Get an identification app or a travel guide
I love paper books (anything made of paper, actually). I have something of a collection of bird guides, but I mostly use apps on my phone when I’m in the field. I suggest you get both. If you’re not sure how serious you want to get about bird watching, start with the apps because they’re free. There are many ID apps for almost every device. I have not tested them all, also because the three that I will propose have always answered all my questions about identification.
Apps you need
- Merlin Bird ID (Android, iOS): The Merlin app is part of the Cornell Lab, Cornell University’s bird research project. Data collection is extensive and identification tools allow you to narrow down based on dozens of criteria, including likely birds in your area at the current time of year. You can also use it to identify birds by their calls or songs.
- Audubon Bird Guide (Android, iOS): Audubon’s app has a few nice features that the Merlin app doesn’t. My favorite is the Similar tab, which shows you all the birds that are similar to the bird you are currently looking at. Like Merlin, there are numerous geographical tools, including lists of nearby sightings, which are useful not only for identifying local birds, but also for helping to find bird-filled locations.
- Sibley Birds 2nd Edition for $20 (Android, iOS): The digital version of David Allen Sibley Birds of North America, this app is not free but worth the money. I like drawings, which I find help with identification more than photos, but I also like this app because there are no geospatial tools. I recently identified a harlequin duck because I was looking at the Sibley guide and didn’t get distracted by the fact that there shouldn’t have been a harlequin duck where I was. Sometimes birds don’t follow the rules.
Books you need
- Kaufman Field Guide to Birds of North America ($16 on Amazon, $21 at Bookshop.org): This is my favorite guide for getting into the field. It has almost 400 pages but is tiny and weighs only 1 pound, making it a good compromise between portability and thoroughness. Although Amazon lists it as a hardcover, it is actually what is known as a flexibound, which is somewhere between a hardcover and a paperback.
- Sibley Guide to Birds ($22 at Amazon, $42 at Bookshop.org): On 614 pages, David Allen Sibleys guide is too big and heavy to take with you in the field (although I did, just think of it as a “ruck,” an extra workout when bird watching), but for home use it’s well worth the money. There are also separate ones Western ($13) And East ($13) versions, but I haven’t used either.
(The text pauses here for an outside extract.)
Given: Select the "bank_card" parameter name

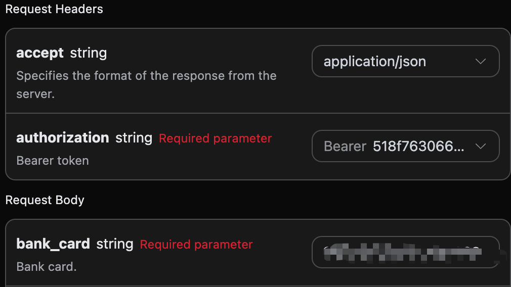Looking at the screenshot, I should pos(53,245).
Although I linked to Amazon because it is cheaper, my copy from Amazon had a misprint and was missing several pages about owls. If I were to buy again, I would buy directly from Sibley.
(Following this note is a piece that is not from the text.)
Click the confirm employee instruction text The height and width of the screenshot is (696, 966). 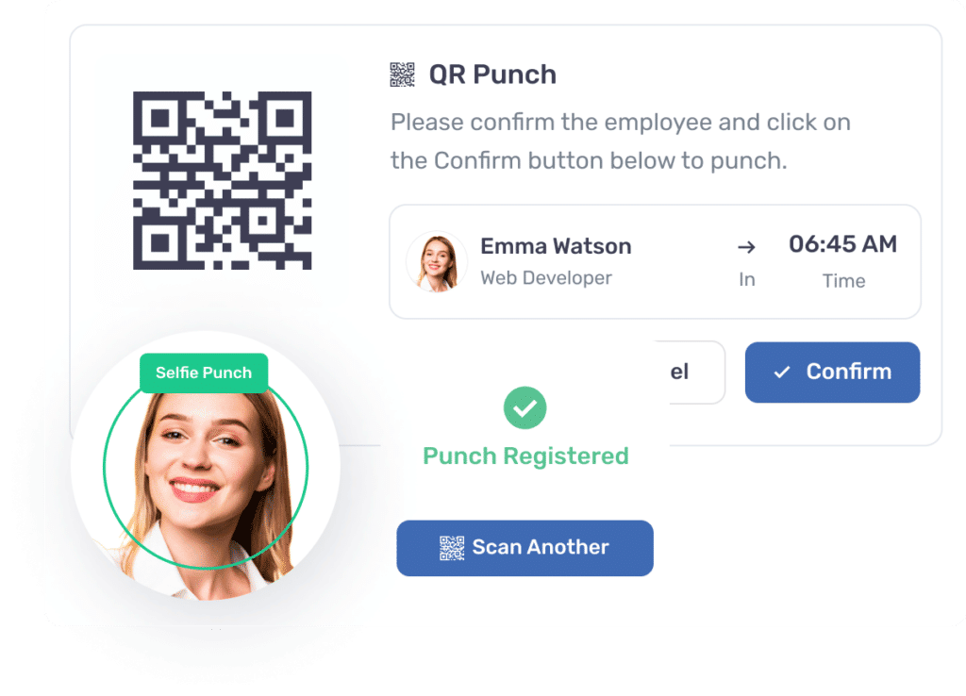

- Sibley’s Birding Basics: How to Identify Birds ($13 on Amazon, $16 at Bookshop.org): If you’re new to bird watching, this is the best introduction to all the bird identification tips and tricks I’ve ever seen. Even after years of bird watching, I learned a lot from reading this book. Thanks to this I can identify different sparrows much better.
Going outside isn’t entirely necessary for bird watching (see below), but it’s a nice side benefit. A guidebook (maybe), binoculars, a phone, water, keys – you’ve got enough stuff to justify a good backpack or lumbar bag. There is no need to spend a fortune; Something like our favorite budget backpack, the Herschel legacy will transport your bird watching equipment. I often use our favorite lumbar support, the Mountainsmith Tour ($90), hiking and bird watching. It has room for two water bottles, a guidebook, snacks, and all the other things I carry around with me.
I love birds and have had a version of a bird feeder for a few years. It just makes me happy to be able to interact with and offer something to these little animals that I am in awe of.